Devika said that initially, McCann and State Street were prepared for handling logistics and communications around a week-long campaign—not one that would last months and months, and may even reach (and hopefully exceed) a year. As a result, the PR planning around the campaign had very much been a day-to-day effort around new, sometimes unanticipated, Fearless Girl discussions in the media. One of the key factors allowing the campaign to respond successfully to new developments was having a great partner in State Street, a client who was receptive, flexible and right on board with everything that needed to be done, including many late-night conference calls.
Eric added, however, that the most brilliant strategic communications response to all of the press (both positive and negative) around the campaign was to not respond at all, but rather to let the public discourse drive discussion and ultimately resolve itself. In the end, McCann or State Street did not drive the public narrative—the statue spoke for itself and brought hundreds of thousands of people around the world to share their opinions, driving organic, productive conversations around the campaign.
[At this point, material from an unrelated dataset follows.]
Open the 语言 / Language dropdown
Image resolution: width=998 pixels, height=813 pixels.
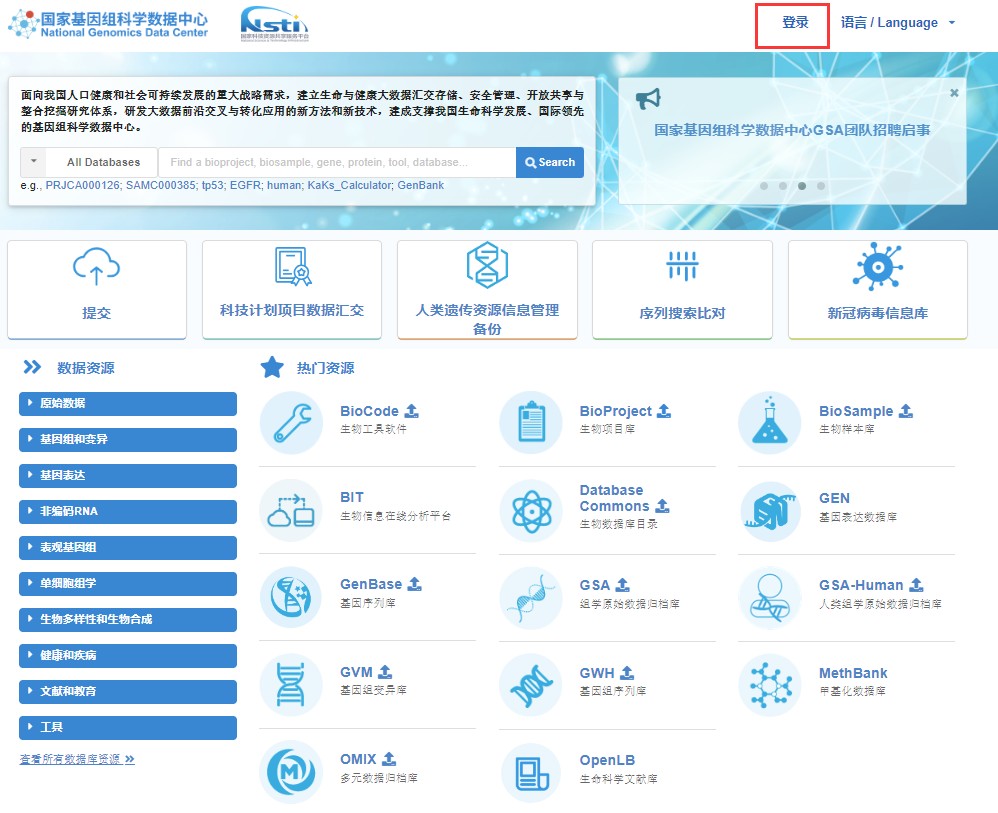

Stephen Tisdalle said one of the traits of a remarkable campaign is the organic factor— the campaign itself was done on a relatively small budget, and the public and press were the ones to drive conversation around it. He also mentioned that because of the tight turnaround required to finish the Fearless Girl in time for International Women’s Day, it required a lot of faith that everything would fall into place perfectly. Once in production mode, there was hardly time to inspect and double-check every step of the statue-creating process; everyone just had to trust that the team. Looking back, if any single part of the campaign, from the statue’s placement to obtaining permits to timing the installation, had fallen through, Fearless Girl may not have had the type of impact that she has. In retrospect, it was a big risk that everyone had taken. We think it was worthwhile.